### Document passage

+++

Data Bloom

Fuzzy Matching

Every enterprise has data. And that data is not always complete, specific, or compliant to a standard. Raw data is collected in the data lake, but recurrent mistakes happen. Periodically, we need to curate the lake by matching raw data, avoiding duplicates, and linking records to a master standard.

For example, restaurant data at http://www.cs.utexas.edu/users/ml/riddle/data.html from two different sources, have duplicates. But since the two record-sets come from two different vendors, we have the responsibility to remove the duplicates.

Data

The input data is in ARFF (Weka) format. The data is from two vendors -- Zagat and Fodor -- but merged into a single file.

In [9]:
# Read ARFF data
import arff

zf_data = arff.load(open('fz.arff', 'rb'))

# Read ARFF as Pandas frame
zf_pd = pd.DataFrame.from_records(
    zf_data['data'], columns=map(lambda x: x[0], zf_data['attributes'])).drop(
        'class', axis=1)

# Create a tracking ID for each entry
zf_pd['record_id'] = zf_pd.index

# Display Data
display(zf_pd)

+++

### Information provided

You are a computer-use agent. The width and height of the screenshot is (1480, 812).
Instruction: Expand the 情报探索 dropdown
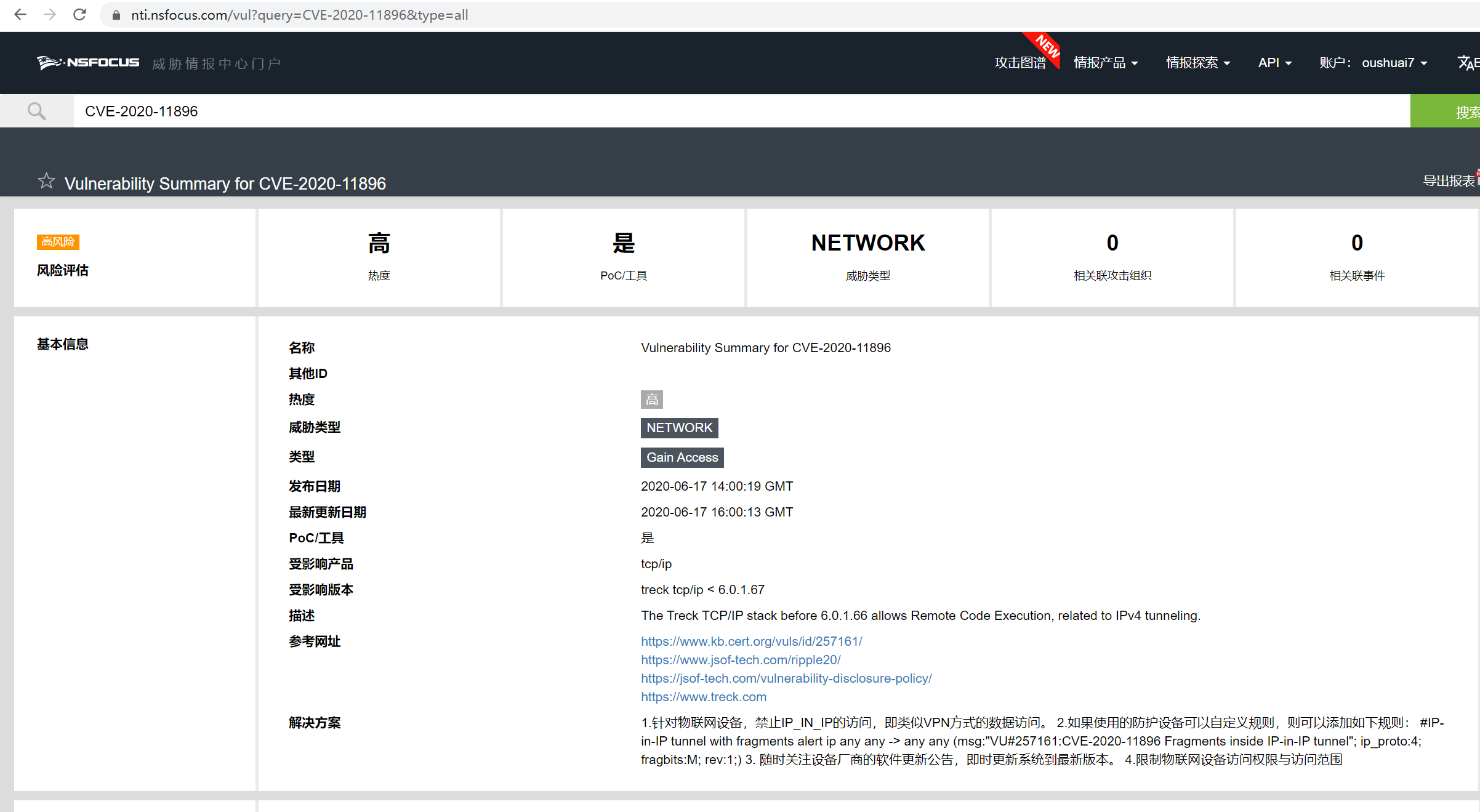pos(1197,63)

+++

### Tasks for this exercise
(A) In the fuzzy matching text, which two vendors supplied the restaurant data?
(B) Repeat the fuzzy matching text word for word from "For example, restaurant" to "zf_data = arff.load(open('fz.arff', 'rb'))".

### Task results
(A) Zagat and Fodor.

(B)
For example, restaurant data at http://www.cs.utexas.edu/users/ml/riddle/data.html from two different sources, have duplicates. But since the two record-sets come from two different vendors, we have the responsibility to remove the duplicates.

Data

The input data is in ARFF (Weka) format. The data is from two vendors -- Zagat and Fodor -- but merged into a single file.

In [9]:
# Read ARFF data
import arff

zf_data = arff.load(open('fz.arff', 'rb'))